*About this task*
Would you restate each entry word for word, omitting the pictures?

(Saved entries)
───

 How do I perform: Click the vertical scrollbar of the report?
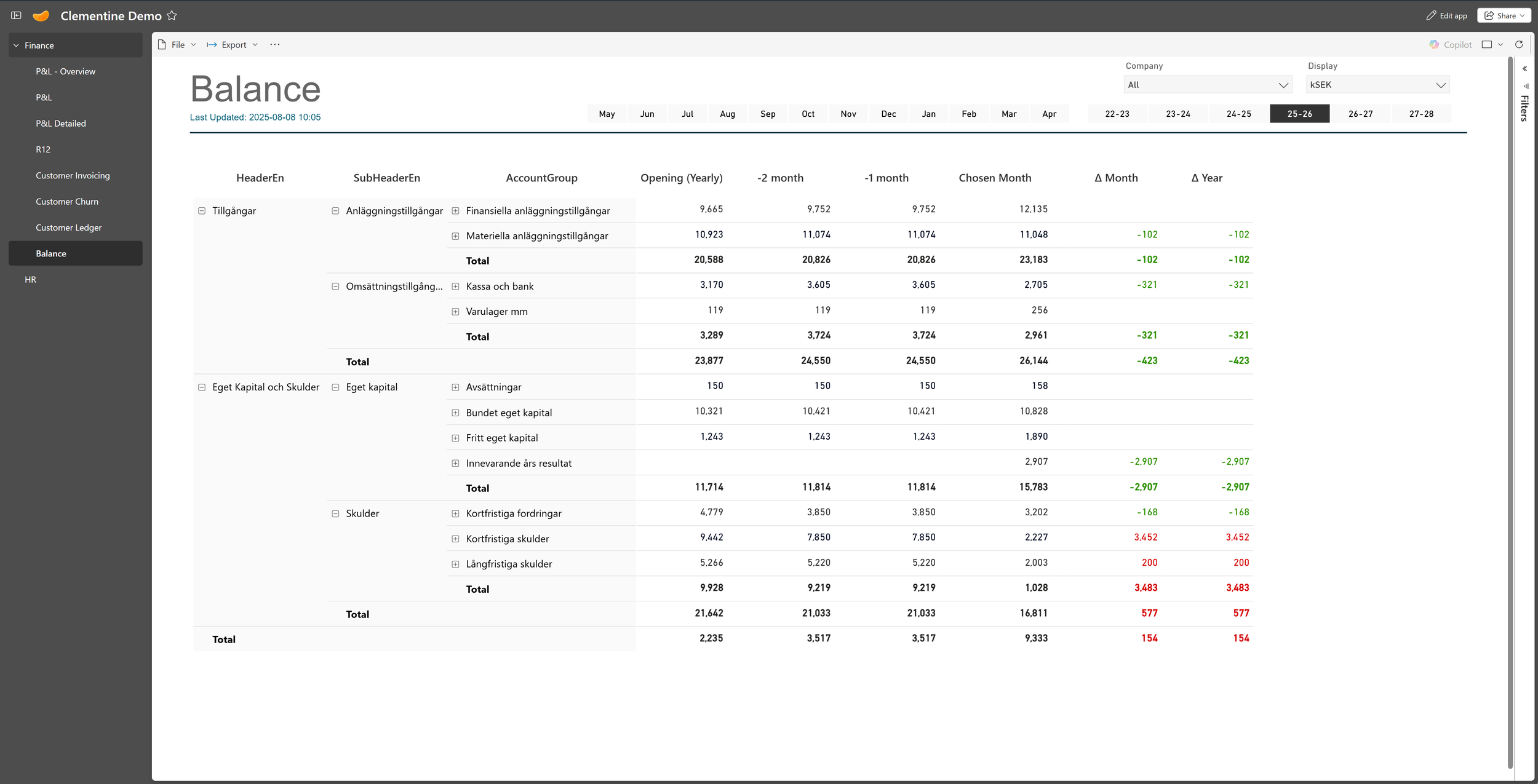(x=1510, y=412)
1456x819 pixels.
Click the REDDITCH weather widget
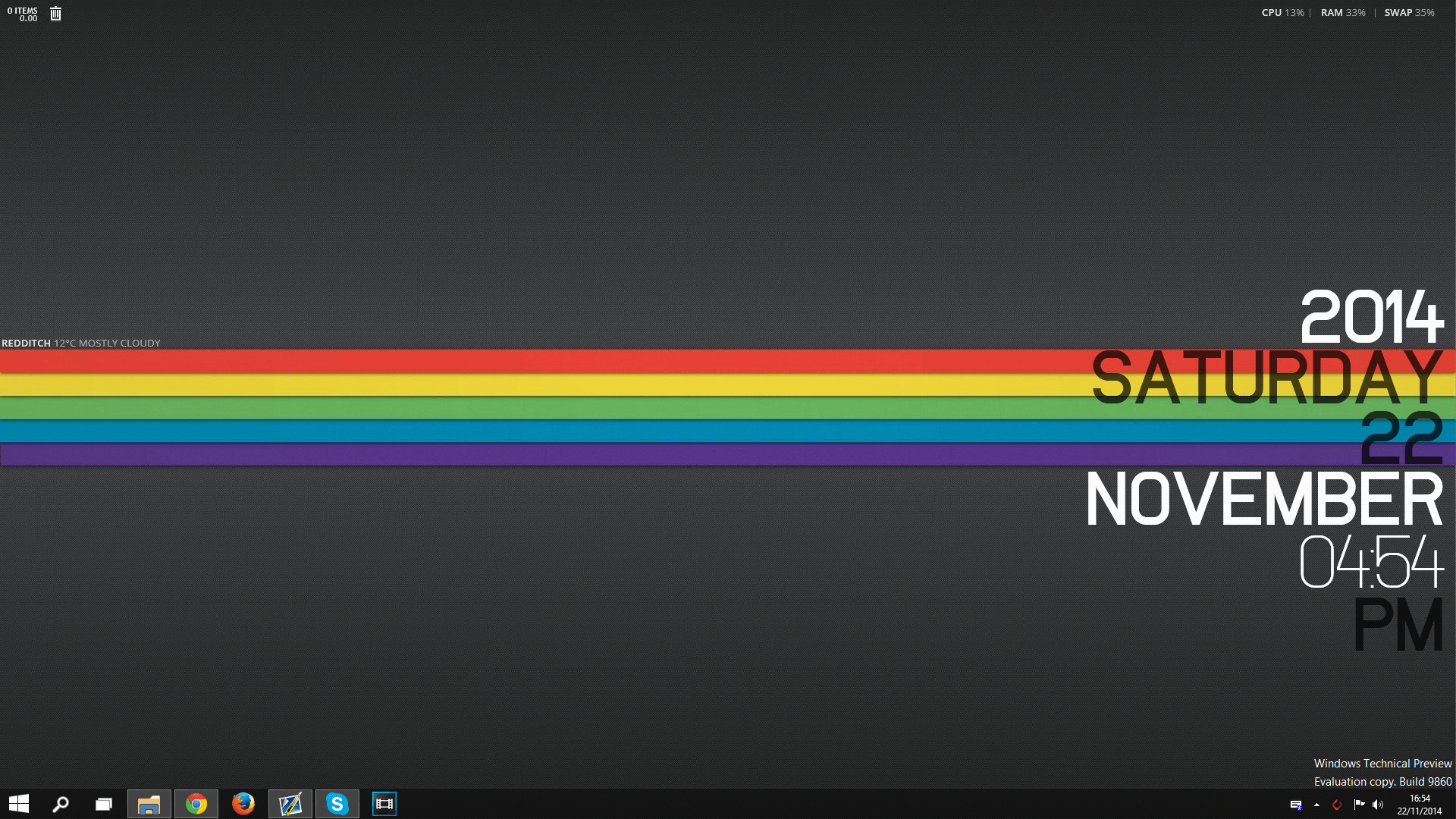tap(80, 343)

───

*Finished task*
 How do I perform: Click the vertical scrollbar of the report?
(x=1510, y=412)
1456x819 pixels.
Click the REDDITCH weather widget
tap(80, 343)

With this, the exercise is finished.